At the end of the film, after taking part in a botched robbery and driving through the mountains, he encounters a series of tourist traps featuring animals who are conditioned to perform certain tricks for money. The rabbit in its pen reacts to the siren by mounting a toy fire engine for food . . . The rabbit is a metaphor for societal drive for money and how we are conditioned to repeat the same materialistic cycle over and over again. This uncanny realisation, however, is best exemplified by the dancing chicken.

Herzog once argued that looking into a chicken's eyes was horrific because it is like looking into an empty void . . . The performance of the mindless chicken is very nihilistic. The chicken is bound to its performance with a material reward with no spiritual or social consolation. It simply exists as we exist within society, working our 9–5 day jobs and receiving a big, fat paycheque at the end of the week. In Stroszek's world, there is no God or Saviour to save him from his fate. The dancing chicken simply continues to dance.

The clip captured my attention and I'm definitely going to watch the film, which I've never seen. I had to find out more about these poor animals performing on demand, first, though. I did a little research about the clip and discovered that it was filmed in Cherokee, North Carolina, at a tourist site containing some of the performing animal displays created by the company Animal Behavior Enterprises, Inc (ABE), which was headquartered in Hot Springs, Arkansas. ABE, Inc was created by Keller and Marian Breland, two graduate students who studied with behavioral psychologist B. F. Skinner (of "operant conditioning" fame) at the University of Minnesota. They first began working on Skinner's Project Pigeon, which was funded by General Mills, Inc. and sought to train pigeons to help guide bombs for the U.S. Navy. When that project failed, they created Animal Behavior Enterprises, Inc in 1943 and continued training animals, for two purposes: entertainment and scientific research. Andrew Amelinckx explains:

By the 1950s, the Brelands were living in Hot Springs, Arkansas, and had opened the IQ Zoo, a tourist destination that showcased their training techniques. They'd also created fully-automated, coin-operated animal shows (the kind I saw at the Paul Bunyan Amusement Center) and trained a variety of animals for television and film. But it wasn't just about cashing in.
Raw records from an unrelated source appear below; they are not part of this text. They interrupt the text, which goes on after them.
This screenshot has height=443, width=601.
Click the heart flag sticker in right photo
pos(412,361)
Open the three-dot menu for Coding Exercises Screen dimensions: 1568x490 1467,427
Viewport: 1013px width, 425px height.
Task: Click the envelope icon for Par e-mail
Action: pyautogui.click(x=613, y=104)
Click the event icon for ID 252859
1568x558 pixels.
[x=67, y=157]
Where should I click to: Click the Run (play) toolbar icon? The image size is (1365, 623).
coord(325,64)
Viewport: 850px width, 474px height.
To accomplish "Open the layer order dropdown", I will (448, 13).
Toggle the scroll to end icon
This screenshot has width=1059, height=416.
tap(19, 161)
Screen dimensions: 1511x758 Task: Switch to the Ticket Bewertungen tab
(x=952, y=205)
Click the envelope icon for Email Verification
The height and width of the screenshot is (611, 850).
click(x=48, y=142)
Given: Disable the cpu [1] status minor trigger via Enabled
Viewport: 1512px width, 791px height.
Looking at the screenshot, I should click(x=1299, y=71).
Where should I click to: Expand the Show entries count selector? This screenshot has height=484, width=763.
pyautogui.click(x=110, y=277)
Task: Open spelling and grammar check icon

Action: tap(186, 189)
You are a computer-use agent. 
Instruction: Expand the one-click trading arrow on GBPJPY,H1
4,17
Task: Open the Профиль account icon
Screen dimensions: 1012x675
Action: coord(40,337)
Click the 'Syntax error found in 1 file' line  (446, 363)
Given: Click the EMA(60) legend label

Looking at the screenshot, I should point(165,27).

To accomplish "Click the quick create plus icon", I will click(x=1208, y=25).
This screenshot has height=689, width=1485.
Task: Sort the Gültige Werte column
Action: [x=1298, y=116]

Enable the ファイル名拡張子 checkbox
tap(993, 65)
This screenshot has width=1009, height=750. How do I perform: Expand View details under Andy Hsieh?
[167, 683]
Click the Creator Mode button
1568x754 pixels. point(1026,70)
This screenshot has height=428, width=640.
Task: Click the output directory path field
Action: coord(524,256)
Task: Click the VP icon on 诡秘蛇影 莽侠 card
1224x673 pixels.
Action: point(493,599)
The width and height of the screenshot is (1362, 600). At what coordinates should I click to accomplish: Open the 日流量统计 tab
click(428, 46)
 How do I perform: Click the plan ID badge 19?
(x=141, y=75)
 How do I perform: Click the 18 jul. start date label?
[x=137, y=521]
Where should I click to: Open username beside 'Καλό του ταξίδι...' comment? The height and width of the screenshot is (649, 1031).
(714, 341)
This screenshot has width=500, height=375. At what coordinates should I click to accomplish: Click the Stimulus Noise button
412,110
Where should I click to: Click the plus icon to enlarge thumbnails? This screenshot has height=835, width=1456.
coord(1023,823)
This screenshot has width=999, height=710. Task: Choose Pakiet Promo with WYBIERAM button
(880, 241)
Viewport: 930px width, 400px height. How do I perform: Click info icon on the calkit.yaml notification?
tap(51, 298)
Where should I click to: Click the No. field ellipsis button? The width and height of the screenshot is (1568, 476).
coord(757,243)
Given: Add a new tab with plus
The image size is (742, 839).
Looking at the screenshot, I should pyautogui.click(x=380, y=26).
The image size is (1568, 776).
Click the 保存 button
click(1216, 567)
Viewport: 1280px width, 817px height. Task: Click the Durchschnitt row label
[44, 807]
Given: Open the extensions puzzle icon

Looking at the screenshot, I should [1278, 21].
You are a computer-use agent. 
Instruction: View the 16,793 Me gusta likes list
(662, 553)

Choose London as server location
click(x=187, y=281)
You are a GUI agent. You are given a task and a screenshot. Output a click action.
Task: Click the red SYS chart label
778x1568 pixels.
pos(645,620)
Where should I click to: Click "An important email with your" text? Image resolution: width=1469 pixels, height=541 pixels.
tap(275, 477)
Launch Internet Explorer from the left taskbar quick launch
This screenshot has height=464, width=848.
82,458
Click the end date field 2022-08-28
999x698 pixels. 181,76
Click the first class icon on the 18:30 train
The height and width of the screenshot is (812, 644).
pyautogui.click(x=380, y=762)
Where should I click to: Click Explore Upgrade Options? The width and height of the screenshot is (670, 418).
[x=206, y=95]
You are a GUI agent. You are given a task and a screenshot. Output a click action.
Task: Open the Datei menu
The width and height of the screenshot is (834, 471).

The Brelands were scientists, and they published a number of papers about their work, including the groundbreaking and influential The Misbehavior of Organisms (1961), which described some of the problems with instinctual behavior they encountered when training animals.

Over the decades they were in business, Animal Behavior Enterprises, Inc. trained thousands of animals from more than 150 different species. 

Here are some fascinating advertisements and newspaper articles from 1970 highlighting some of the animal displays on offer, which are described in one ad as "The Newest Thing in Advertising and Promotion: Live Animal Displays for conventions, fairs, dealers, stores, television." In the first ad you can see some of the exact machines that are featured in Herzog's Stroszek – The Fire Chief Rabbit, The Drumming Duck (or Chicken), The Dancing Chicken, and The Piano Playing Duck (or Chicken).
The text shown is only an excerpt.